Pronto. As letras em parênteses são velhas conhecidas do pessoal do AD&D: as duas primeiras representam a tendência, as duas segundas mostram a raça e sexo, a última letra maiúscula e o número determinam a classe e o nível.

É rápido criar uma lista assim com vários PDMs que podem ser encontrados. Além dos realmente importantes, dê uma cor nos coadjuvantes: ferreiros, taverneiros e demais vendedores merecem nomes e importância! Para não dificultar esse processo, faça um pacto com seu grupo: crie três de cada, cada um com características e itens diferentes. Facilita seu trabalho, torna o mundo mais verossímil e suas aventuras mais envolventes.

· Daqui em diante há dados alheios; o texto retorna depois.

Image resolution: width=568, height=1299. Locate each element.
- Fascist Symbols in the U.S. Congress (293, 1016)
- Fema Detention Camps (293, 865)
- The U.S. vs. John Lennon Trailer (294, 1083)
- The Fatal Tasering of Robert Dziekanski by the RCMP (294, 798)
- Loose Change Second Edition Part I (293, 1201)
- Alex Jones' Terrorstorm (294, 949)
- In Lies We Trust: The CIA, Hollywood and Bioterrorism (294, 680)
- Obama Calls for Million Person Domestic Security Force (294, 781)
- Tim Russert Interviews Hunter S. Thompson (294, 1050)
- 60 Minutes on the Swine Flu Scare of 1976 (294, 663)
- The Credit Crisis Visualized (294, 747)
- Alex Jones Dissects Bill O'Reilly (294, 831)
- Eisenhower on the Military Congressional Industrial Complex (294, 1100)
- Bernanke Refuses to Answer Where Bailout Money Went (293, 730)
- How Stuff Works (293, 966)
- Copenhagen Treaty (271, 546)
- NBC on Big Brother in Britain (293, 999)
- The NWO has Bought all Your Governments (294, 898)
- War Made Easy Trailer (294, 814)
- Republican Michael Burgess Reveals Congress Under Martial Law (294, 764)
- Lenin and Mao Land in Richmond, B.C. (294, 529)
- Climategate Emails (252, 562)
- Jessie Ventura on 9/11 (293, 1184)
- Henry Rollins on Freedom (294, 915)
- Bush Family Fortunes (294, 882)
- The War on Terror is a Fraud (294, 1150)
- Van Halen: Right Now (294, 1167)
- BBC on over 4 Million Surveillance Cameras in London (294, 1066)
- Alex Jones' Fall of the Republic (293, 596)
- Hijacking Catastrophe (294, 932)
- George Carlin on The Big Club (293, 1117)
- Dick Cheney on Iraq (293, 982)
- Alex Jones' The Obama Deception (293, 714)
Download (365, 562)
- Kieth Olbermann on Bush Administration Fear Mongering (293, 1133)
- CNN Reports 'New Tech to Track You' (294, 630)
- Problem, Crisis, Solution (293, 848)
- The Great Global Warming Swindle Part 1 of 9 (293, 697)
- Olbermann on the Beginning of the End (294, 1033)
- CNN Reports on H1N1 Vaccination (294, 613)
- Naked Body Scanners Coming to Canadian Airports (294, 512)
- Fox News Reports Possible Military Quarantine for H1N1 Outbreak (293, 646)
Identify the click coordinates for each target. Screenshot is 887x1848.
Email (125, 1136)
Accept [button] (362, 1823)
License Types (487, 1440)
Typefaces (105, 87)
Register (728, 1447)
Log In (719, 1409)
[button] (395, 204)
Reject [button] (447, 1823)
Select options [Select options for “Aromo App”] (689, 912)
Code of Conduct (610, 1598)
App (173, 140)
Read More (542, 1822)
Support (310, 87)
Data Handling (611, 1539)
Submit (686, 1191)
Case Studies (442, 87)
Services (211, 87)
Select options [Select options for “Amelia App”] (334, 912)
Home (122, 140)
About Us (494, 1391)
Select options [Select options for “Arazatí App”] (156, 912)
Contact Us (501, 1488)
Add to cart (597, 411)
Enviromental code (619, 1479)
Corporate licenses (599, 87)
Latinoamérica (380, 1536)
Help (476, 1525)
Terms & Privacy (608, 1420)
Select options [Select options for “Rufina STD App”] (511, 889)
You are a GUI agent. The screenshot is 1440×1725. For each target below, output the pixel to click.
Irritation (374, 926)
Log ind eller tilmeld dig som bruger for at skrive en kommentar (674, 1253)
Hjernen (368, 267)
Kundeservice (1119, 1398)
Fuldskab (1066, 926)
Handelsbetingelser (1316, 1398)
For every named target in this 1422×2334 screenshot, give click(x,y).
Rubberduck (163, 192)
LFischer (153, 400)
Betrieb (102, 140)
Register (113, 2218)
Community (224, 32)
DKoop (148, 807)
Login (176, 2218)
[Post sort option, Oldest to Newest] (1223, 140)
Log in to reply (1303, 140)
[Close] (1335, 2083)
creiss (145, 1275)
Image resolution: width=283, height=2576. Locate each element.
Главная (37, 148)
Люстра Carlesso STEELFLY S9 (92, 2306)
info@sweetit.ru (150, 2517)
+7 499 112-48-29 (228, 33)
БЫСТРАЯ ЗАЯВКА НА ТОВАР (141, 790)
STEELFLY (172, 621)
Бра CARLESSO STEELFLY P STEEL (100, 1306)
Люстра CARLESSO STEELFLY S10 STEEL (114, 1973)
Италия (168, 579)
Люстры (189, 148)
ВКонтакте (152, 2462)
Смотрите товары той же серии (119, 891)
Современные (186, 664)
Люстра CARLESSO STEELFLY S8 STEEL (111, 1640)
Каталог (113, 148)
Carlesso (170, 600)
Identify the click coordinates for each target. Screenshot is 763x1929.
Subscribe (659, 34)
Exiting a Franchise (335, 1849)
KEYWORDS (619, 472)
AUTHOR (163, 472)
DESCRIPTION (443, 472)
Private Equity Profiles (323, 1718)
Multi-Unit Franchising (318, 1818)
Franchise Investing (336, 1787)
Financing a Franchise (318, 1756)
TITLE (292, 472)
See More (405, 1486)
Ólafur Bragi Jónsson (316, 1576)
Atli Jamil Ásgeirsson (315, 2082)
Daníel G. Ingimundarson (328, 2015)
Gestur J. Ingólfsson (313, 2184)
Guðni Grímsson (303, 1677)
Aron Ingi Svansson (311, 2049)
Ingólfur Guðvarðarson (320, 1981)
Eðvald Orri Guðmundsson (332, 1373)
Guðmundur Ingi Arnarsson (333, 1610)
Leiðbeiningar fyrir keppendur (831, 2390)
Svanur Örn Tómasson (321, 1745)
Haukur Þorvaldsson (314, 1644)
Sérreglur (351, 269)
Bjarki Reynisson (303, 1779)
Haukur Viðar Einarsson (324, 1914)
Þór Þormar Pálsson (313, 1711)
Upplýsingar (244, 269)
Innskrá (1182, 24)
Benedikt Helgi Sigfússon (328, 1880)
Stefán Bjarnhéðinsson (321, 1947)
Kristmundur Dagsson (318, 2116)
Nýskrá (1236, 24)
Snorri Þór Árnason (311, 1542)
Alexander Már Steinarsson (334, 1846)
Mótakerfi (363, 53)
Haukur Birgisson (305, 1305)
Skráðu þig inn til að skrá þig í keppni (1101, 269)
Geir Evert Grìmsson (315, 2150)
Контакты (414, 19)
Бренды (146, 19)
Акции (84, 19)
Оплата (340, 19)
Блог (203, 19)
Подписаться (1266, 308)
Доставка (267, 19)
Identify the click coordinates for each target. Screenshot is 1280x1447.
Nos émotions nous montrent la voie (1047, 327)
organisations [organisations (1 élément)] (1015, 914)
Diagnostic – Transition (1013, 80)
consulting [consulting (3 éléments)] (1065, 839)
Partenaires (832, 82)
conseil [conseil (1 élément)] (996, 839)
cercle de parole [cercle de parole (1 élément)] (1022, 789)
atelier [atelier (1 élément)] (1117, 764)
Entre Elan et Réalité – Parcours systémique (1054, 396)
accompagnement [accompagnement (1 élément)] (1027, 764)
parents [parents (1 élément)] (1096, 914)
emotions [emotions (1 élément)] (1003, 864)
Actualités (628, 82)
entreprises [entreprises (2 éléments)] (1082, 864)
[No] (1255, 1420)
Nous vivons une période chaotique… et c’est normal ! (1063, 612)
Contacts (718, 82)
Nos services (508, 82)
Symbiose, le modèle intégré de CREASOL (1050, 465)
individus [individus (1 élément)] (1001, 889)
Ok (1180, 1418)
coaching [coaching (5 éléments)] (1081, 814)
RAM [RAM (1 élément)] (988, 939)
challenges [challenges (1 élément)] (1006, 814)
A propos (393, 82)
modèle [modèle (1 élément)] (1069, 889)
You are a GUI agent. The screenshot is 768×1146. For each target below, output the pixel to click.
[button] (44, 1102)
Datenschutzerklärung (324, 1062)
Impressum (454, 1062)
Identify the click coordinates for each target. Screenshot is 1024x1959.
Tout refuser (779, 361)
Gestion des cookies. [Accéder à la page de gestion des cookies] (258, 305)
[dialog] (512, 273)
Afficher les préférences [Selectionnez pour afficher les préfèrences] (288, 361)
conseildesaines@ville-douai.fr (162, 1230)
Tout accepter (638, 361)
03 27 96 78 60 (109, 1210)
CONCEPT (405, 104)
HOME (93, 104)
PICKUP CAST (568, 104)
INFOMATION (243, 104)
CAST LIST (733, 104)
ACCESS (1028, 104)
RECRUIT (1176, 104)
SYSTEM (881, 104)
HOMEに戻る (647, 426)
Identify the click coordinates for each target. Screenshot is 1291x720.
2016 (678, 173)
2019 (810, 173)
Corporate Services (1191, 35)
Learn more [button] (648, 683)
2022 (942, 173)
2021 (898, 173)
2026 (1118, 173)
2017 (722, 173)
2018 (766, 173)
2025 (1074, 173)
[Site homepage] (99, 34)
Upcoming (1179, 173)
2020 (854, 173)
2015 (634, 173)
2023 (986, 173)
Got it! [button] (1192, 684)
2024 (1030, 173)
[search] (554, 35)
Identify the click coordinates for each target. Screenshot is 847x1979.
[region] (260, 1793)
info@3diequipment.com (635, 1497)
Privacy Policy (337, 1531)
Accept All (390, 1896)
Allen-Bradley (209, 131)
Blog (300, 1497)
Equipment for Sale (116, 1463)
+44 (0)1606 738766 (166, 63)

Inimigos, Monstros e Tesouros: não se esqueça de colocar ao menos um combate por sessão. Aventuras investigativas são ótimas, minhas favoritas, mas, para quebrar o gelo, uns golpes de espada e magias são ideais! Nem que seja contra um grupo de bandidos de 1/2 nível: forneça uma "válvula de escape" para a tensão do grupo. Isso não só tornará as aventuras mais divertidas como lhes dará ainda mais vontade de investigar o caso. Na aventura que estou usando como exemplo, coloquei justamente um grupo de ladrões. Após a luta, o grupo encontrou uma luva que pertencia a um dos lordes que morreram do "sangramento estranho", só que os ladrões nada tinham a ver com a morte dele! Mesmo assim, o grupo investigou avidamente por relações. Ótimo!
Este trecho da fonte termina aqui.